ПИСАРЬ. вынимает деньги и кладет на стол. МАРФА распрямилась, посмотрела на деньги, бросила мокрую тряпку на пол и молча задула свечу.
ЛУНИН. Тридцать семь! Полет птицы сквозь комнату... Я уже близко различал... ту, противоположную стену... Гусарский подполковник при великом князе. (Смех.) А засыпанная снегом страна... моя несчастная... моя родная... где-то!.. Не думать! Не думать... тесно от силушки, как от бремени. И вот я жил в Польше, гусарский подполковник, бывший претендент в Бруты... В душе выгорело и... и уязвленная болью бездна... и ад – от понимания и невозможности... И страх... проходит жизнь – и ничего! (Кричит.) Не было жизни! И утром не хотелось просыпаться.
ОНА. «Я молилась за вас».
ЛУНИН. Еще вчера начало жизни, и вот тридцать семь лет – «с ярмарки, с ярмарки». Пришли дни печали... и даже маленькая девочка... почувствовала!

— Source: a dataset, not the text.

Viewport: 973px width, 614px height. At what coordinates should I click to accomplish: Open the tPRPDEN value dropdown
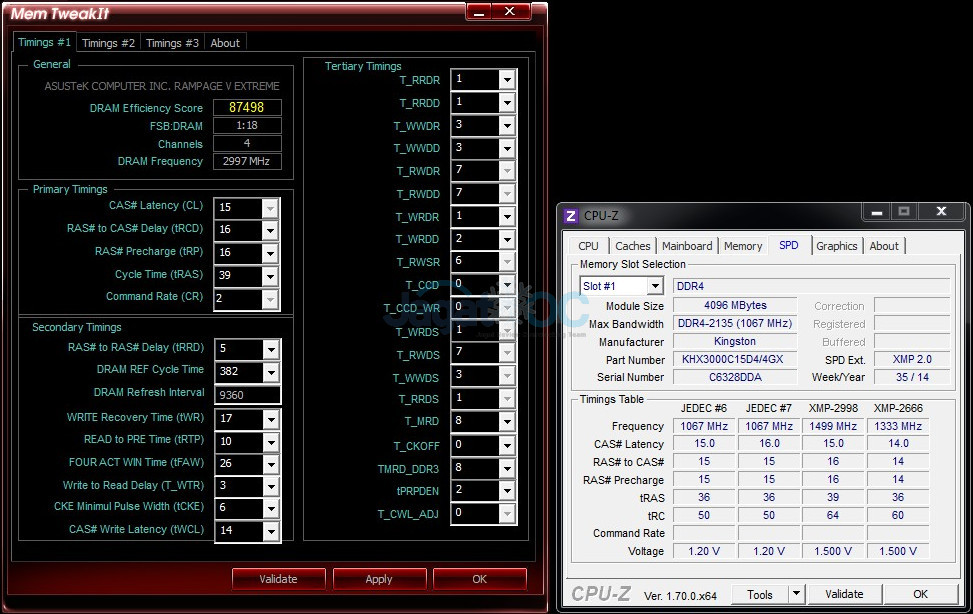(507, 490)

ОНА. «У вас глаза без оболочки... Такие глаза бывают у больных и безумцев... Я молилась за вас... И еще. Я прошу вас об одном: не приходите в наш дом больше. Я вас прошу!» (Ее смех.) Я знала, что ты придешь.

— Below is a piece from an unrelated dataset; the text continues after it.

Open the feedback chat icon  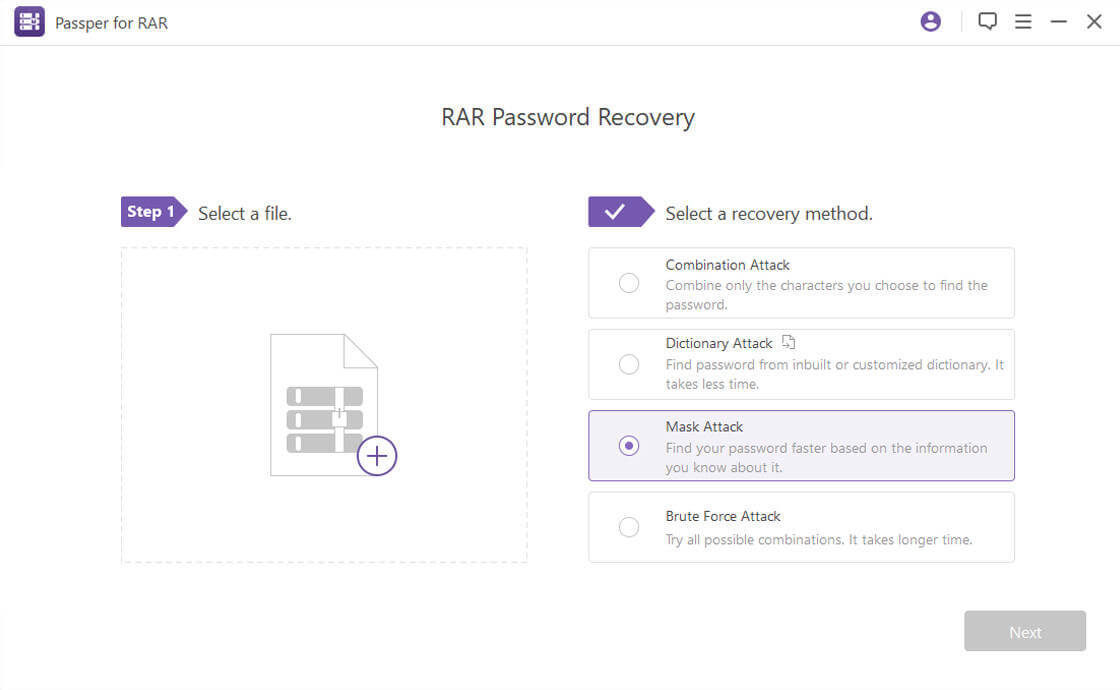pyautogui.click(x=988, y=22)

ЛУНИН. Я приходил на бал, как на пытку. Я видел тебя среди жалкой толпы! Раньше я их презирал, теперь я был в их власти. Твоя полуулыбка кому-то, чуть оживленный разговор – и я уже несчастнейший... бессильное бешенство. Но вот взгляд на меня... один... мимолетный... и!..
ОНА. «Опомнитесь... Я вас прошу».
ЛУНИН. «Я не могу слушать музыку. Я плачу теперь все время. Я счастлив... Я вас люблю».
ОНА. «Боже мой... Боже мой...»
ЛУНИН. «Я не получу вас никогда, рок стоит рядом с нами и стережет свои создания. (Хрипло и страшно.) Пощадите».
ОНА. «Уезжайте, Лунин. Уезжайте хоть на время. Я вас прошу... уезжайте... Я хочу подарить вам это распятие... пусть оно хранит вас. Но уезжайте, прошу вас. Я не могу так жить более. Я должна решать сама, без вас... Уезжайте».